═══ Raw data

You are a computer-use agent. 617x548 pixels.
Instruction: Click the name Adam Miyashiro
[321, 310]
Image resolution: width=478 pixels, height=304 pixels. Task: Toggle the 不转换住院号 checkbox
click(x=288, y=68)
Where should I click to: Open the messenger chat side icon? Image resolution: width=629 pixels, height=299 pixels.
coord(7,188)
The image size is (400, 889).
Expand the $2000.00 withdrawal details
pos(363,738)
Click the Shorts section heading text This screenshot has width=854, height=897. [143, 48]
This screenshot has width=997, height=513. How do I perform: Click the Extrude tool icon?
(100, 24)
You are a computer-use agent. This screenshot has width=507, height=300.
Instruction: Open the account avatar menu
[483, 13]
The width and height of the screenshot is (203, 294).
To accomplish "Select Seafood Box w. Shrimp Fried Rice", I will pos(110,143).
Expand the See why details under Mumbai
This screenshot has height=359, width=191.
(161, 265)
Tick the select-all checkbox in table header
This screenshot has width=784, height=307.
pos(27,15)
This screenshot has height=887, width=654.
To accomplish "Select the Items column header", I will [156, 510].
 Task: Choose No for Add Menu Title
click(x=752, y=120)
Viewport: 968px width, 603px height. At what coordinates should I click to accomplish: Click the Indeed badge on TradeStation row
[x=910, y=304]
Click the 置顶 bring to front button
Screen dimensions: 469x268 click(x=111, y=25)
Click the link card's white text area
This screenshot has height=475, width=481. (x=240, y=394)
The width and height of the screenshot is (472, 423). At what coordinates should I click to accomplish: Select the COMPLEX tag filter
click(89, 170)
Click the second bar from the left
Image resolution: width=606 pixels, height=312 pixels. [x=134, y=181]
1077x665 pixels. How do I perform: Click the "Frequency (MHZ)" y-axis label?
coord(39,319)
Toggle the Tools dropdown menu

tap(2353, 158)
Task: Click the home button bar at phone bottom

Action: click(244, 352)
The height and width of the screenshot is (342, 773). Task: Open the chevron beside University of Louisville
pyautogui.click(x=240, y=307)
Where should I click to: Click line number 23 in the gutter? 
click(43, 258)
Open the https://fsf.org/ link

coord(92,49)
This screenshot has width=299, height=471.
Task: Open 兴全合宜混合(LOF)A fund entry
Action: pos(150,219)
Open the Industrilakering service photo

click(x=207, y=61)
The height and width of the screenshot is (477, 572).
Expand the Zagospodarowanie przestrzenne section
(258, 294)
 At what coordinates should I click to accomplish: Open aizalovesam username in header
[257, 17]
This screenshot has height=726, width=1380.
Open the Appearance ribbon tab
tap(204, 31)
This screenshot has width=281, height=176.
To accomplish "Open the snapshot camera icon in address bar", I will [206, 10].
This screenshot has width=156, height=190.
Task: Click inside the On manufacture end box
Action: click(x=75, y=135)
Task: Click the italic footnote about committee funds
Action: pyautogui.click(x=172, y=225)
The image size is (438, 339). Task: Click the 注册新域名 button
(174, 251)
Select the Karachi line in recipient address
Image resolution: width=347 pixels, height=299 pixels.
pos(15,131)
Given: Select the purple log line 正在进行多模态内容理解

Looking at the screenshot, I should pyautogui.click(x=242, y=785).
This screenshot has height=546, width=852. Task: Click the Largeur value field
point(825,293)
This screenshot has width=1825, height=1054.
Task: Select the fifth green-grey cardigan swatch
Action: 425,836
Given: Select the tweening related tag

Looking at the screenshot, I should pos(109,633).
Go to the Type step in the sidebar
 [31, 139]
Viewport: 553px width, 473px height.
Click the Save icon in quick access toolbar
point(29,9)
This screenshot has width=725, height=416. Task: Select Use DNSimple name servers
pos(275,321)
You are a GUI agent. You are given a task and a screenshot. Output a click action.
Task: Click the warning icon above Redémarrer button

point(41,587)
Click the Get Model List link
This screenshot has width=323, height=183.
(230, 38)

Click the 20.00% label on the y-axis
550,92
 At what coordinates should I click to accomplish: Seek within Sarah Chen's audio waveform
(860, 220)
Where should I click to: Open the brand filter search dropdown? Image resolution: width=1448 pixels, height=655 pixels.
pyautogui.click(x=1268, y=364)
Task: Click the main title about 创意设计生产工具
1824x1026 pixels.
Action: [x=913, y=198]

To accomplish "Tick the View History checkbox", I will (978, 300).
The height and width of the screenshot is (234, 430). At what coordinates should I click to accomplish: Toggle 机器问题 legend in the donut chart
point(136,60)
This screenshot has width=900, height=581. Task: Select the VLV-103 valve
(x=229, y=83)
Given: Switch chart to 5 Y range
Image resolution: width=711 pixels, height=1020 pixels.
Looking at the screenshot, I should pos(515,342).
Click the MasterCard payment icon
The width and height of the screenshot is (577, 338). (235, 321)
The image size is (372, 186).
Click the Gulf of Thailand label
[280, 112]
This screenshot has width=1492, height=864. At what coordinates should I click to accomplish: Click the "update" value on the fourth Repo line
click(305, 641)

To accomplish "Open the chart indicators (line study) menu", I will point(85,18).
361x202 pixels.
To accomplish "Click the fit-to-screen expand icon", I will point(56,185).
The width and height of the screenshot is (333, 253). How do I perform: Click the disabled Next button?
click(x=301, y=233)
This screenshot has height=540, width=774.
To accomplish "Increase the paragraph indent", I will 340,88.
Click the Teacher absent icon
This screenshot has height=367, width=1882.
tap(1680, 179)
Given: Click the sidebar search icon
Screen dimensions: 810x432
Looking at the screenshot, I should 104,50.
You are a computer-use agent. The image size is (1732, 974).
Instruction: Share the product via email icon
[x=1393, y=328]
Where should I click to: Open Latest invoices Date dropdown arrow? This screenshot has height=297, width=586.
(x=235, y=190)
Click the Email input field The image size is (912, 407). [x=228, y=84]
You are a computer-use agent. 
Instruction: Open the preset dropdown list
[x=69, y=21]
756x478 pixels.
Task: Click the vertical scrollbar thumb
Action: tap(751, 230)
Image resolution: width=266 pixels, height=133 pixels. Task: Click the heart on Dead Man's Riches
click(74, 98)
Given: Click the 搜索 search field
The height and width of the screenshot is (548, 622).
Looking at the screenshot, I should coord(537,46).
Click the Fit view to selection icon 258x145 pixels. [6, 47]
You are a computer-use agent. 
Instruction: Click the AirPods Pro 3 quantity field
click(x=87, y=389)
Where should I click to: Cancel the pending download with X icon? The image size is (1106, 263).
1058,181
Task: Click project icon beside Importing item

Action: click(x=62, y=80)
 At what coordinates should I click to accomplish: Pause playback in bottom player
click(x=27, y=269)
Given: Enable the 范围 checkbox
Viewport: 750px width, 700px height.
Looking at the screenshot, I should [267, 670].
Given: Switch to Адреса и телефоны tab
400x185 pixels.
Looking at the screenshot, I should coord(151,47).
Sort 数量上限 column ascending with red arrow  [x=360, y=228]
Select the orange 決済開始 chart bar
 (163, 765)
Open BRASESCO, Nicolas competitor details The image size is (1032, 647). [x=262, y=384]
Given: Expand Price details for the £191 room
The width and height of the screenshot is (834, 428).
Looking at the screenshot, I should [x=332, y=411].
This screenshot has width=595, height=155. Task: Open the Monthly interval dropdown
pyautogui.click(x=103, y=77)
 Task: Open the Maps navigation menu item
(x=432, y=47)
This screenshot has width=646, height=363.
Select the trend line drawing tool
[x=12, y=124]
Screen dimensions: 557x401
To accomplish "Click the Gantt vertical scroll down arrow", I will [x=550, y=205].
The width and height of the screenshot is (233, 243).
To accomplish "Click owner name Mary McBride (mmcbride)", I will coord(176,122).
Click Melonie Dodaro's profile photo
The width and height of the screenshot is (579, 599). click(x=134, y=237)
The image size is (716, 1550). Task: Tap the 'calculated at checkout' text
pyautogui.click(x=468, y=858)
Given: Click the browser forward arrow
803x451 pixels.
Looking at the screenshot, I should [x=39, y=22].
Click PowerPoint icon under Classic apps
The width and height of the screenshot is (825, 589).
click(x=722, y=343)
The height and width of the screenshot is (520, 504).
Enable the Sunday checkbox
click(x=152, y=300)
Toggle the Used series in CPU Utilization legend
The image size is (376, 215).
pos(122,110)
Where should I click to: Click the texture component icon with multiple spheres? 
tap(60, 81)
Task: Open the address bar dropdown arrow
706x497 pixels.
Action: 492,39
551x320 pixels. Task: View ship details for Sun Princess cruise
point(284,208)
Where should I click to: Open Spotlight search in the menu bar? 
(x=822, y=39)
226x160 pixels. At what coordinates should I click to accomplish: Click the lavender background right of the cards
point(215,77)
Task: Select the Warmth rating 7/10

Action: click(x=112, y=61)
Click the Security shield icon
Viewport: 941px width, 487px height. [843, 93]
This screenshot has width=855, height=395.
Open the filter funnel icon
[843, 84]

══════

--- About this exercise ---
Restate the listing word for word, but only from its first line through the line with "Expand the See why details under Mumbai", keeping both end lines.

--- The answer ---
You are a computer-use agent. 617x548 pixels.
Instruction: Click the name Adam Miyashiro
[321, 310]
Image resolution: width=478 pixels, height=304 pixels. Task: Toggle the 不转换住院号 checkbox
click(x=288, y=68)
Where should I click to: Open the messenger chat side icon? Image resolution: width=629 pixels, height=299 pixels.
coord(7,188)
The image size is (400, 889).
Expand the $2000.00 withdrawal details
pos(363,738)
Click the Shorts section heading text This screenshot has width=854, height=897. [143, 48]
This screenshot has width=997, height=513. How do I perform: Click the Extrude tool icon?
(100, 24)
You are a computer-use agent. This screenshot has width=507, height=300.
Instruction: Open the account avatar menu
[483, 13]
The width and height of the screenshot is (203, 294).
To accomplish "Select Seafood Box w. Shrimp Fried Rice", I will pos(110,143).
Expand the See why details under Mumbai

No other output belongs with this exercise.